Resources and Contingent Resources. In this press release, Petrobank has
disclosed estimated volumes of "contingent resources" or "resource" estimates.
"Resources" are oil and gas volumes that are estimated to have originally
existed in the earth's crust as naturally occurring accumulations but are not
capable of being classified as "reserves". The following are excerpts from the
definition of "contingent resources" as contained in Section 5 of the COGE
Handbook, which is referenced by the Canadian Securities Administrators in
"National Instrument 51-101 Standards of Disclosure for Oil and Gas Activities".
"Contingent resources" are those quantities of petroleum estimated, as of a
given date, to be potentially recoverable from known accumulations using
established technology or technology under development, but which are not
currently considered to be commercially recoverable due to one or more
contingencies. Contingencies may include factors such as economic, legal,
environmental, political, and regulatory matters, or a lack of markets. It is
also appropriate to classify as "contingent resources" the estimated discovered
recoverable quantities associated with a project in the early evaluation stage.

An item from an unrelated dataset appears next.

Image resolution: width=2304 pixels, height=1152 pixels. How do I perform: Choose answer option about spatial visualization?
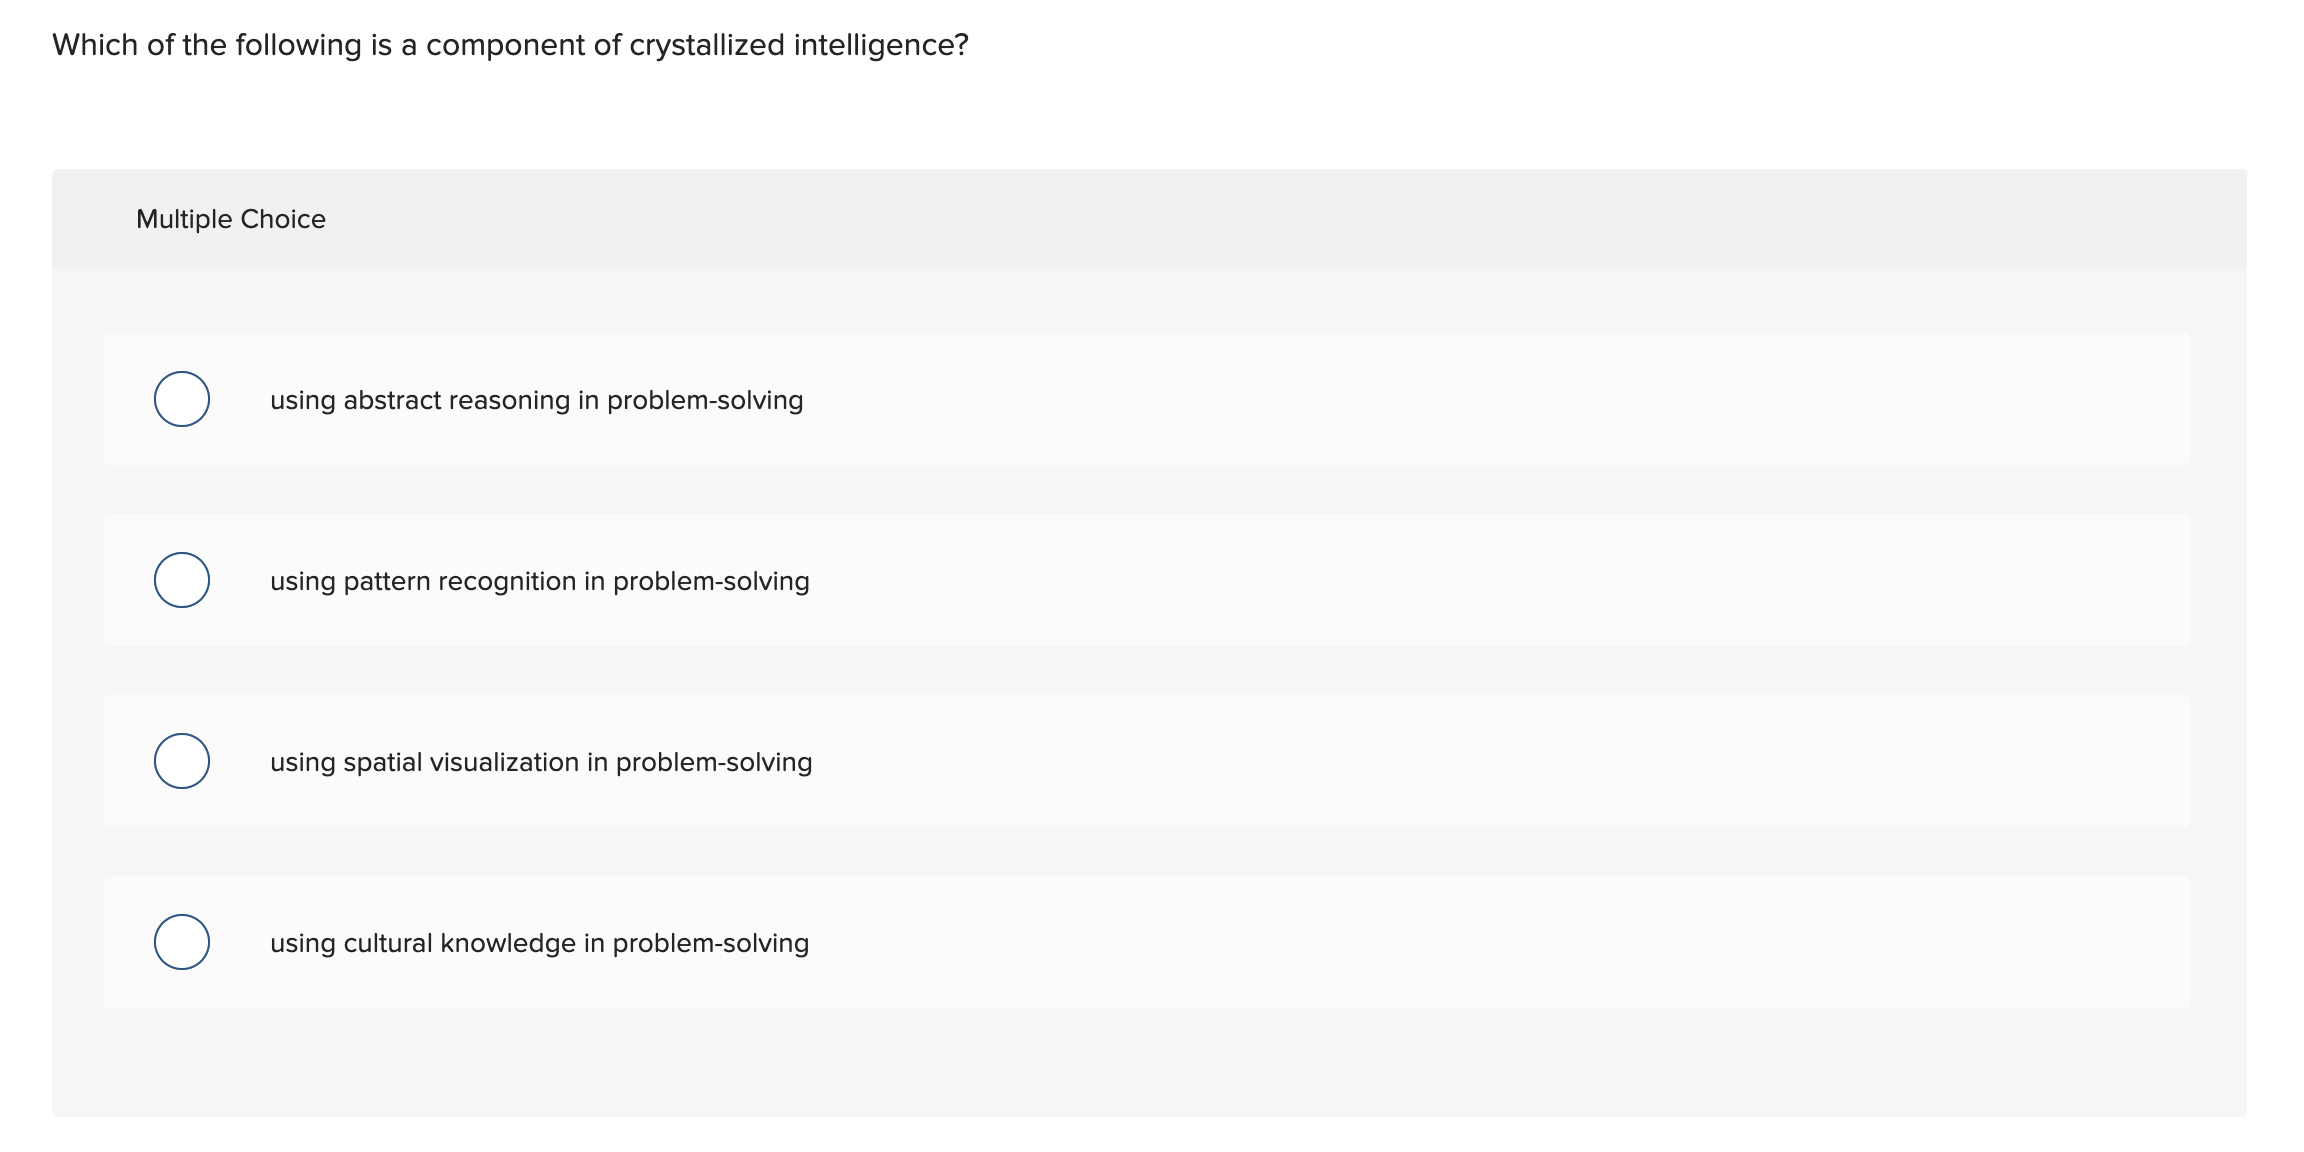(x=541, y=761)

"Contingent resources" are further classified in accordance with the level of
certainty associated with the estimates and may be subclassified based on
project maturity and/or characterized by their economic status. "Resources" and
"contingent resources" do not constitute, and should not be confused with,
reserves.


Barrels of Oil Equivalent ("boe"). Disclosure provided in this press release in
respect of boe units may be misleading, particularly if used in isolation. A boe
conversion relationship of 6 mcf to 1 bbl is based on an energy equivalency
conversion method primarily applicable at the burner tip and does not represent
a value equivalency at the well head.